> [TASKS AND EXERCISES]:
**a)** Decide whether each statement below agrees with the article on the Srebrenica commemoration, answering yes or no and quoting the exact words of the article that settle it. (i) The Srebrenica Memorial Centre receives more visitors on July 11 than on all the other days of the year combined. (ii) The Srebrenica-Potocari Cemetery and the Srebrenica Memorial Centre stand on the same side of the road. (iii) The kiosk opposite the cemetery gates handed out espresso free of charge.
**b)** Pick up the article on the Srebrenica commemoration after its last sentence and write what comes next.

> [TEXT EXCERPT]:
***

The slogans on Sarajevo’s billboards and big screens urged passers-by to “Remember Srebrenica”. Very large crowds attended the 30th anniversary commemoration of the genocide, which took more than 8,000 lives in and around this tiny town in eastern Bosnia. But the people who live there feel they are largely forgotten for the rest of the year.
The Srebrenica Memorial Centre welcomes more visitors on July 11 than on the other 364 days of the year put together. The crowds arrive by car and bus, but there are also organised groups of motorbikes, quad bikes and plain old push bikes, each with their own police escort. Nearly 7,000 arrive by foot, after taking part in the annual, three-day peace march.
The Srebrenica-Potocari Cemetery – now with almost 7,000 white obelisk gravestones – is on one side of the road. On the other side, the grey, utilitarian blocks which once served as a base for UN peacekeepers now form the Srebrenica Memorial Centre. Neither are equipped for the summer festival-sized crowd which descends every July.
On the day of the commemoration, volunteers from Islamic Relief handed out water bottles to pilgrims wilting in Bosnia’s fierce summer heat. A kiosk opposite the cemetery gates was disconcertingly topped with a sign proclaiming “SOUVENIRS” and was doing a roaring trade in espresso from a domestic bean-to-cup machine for a euro a shot.

***

[Stored items]
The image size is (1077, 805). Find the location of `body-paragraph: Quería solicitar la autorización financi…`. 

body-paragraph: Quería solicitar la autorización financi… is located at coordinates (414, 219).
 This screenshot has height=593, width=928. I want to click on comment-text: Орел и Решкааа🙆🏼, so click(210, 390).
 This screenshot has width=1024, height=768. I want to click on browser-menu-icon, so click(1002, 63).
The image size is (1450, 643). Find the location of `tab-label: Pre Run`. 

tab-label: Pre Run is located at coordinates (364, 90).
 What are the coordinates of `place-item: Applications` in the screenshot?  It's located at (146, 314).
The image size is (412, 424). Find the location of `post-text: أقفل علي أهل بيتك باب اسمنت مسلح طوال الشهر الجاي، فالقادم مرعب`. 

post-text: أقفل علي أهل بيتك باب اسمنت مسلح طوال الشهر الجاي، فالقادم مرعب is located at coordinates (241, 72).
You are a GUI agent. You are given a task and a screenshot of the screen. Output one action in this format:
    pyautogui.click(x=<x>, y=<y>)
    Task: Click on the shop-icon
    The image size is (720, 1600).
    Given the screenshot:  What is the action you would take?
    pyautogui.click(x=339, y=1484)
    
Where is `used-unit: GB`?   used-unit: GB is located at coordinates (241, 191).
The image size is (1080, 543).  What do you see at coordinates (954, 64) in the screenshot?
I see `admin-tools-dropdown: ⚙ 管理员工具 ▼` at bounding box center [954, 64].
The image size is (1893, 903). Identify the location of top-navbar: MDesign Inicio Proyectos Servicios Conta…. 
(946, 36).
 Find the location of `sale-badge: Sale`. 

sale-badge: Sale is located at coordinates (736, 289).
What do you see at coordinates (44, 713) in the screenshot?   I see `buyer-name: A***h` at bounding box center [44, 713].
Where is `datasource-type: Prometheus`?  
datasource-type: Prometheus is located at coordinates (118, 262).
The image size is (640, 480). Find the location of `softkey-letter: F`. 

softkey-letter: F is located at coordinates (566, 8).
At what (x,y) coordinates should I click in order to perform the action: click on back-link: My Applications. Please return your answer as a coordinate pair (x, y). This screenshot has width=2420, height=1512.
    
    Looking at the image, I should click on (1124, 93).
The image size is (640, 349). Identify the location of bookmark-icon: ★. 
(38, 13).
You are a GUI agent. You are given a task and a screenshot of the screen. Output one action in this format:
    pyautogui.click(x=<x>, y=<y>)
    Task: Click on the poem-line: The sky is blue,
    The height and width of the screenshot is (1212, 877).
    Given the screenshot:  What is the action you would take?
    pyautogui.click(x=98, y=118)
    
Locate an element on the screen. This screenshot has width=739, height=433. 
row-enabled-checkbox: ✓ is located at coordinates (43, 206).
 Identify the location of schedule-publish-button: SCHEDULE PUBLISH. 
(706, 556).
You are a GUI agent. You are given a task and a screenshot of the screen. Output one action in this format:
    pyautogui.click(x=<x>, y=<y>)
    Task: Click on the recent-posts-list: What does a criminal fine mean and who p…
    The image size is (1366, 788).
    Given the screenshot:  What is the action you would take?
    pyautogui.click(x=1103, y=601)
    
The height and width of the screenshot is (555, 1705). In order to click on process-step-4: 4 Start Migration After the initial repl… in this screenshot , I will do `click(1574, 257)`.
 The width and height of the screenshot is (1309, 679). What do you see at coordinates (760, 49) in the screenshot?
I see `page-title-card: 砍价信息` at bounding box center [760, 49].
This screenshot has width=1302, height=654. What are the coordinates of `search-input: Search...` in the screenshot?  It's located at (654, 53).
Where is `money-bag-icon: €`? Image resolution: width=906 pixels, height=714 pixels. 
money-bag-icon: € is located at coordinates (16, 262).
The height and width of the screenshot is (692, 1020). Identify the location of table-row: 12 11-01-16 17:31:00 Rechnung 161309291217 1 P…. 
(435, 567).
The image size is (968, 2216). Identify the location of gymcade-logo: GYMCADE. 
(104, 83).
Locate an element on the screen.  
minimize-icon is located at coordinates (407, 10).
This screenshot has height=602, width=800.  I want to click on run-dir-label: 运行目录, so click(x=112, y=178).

***

> [WRITTEN ANSWERS]:
**a)**
(i) Yes: "The Srebrenica Memorial Centre welcomes more visitors on July 11 than on the other 364 days of the year put together."
(ii) No: "The Srebrenica-Potocari Cemetery – now with almost 7,000 white obelisk gravestones – is on one side of the road. On the other side, the grey, utilitarian blocks which once served as a base for UN peacekeepers now form the Srebrenica Memorial Centre."
(iii) No: "was doing a roaring trade in espresso from a domestic bean-to-cup machine for a euro a shot."

**b)**
I ducked into the administration building next to the museum where dignitaries ranging from European Council President Antonio Costa to the Duchess of Edinburgh were delivering the usual promises that the world should neither forget nor repeat the horror of Srebrenica. And, as luck would have it, I bumped into an old acquaintance.
Hasan Hasanovic remembered our conversation from 10 years earlier, under the shade of the trees near Srebrenica’s mosque – as did I, vividly. He had told me how he, his father, Aziz, and twin brother, Husein, had attempted to escape from the town in July 1995. Along with thousands of others, they made their way through the forests, under fire from Bosnian-Serb forces. In the chaos, Hasan became separated from his brother and father. He never saw them again.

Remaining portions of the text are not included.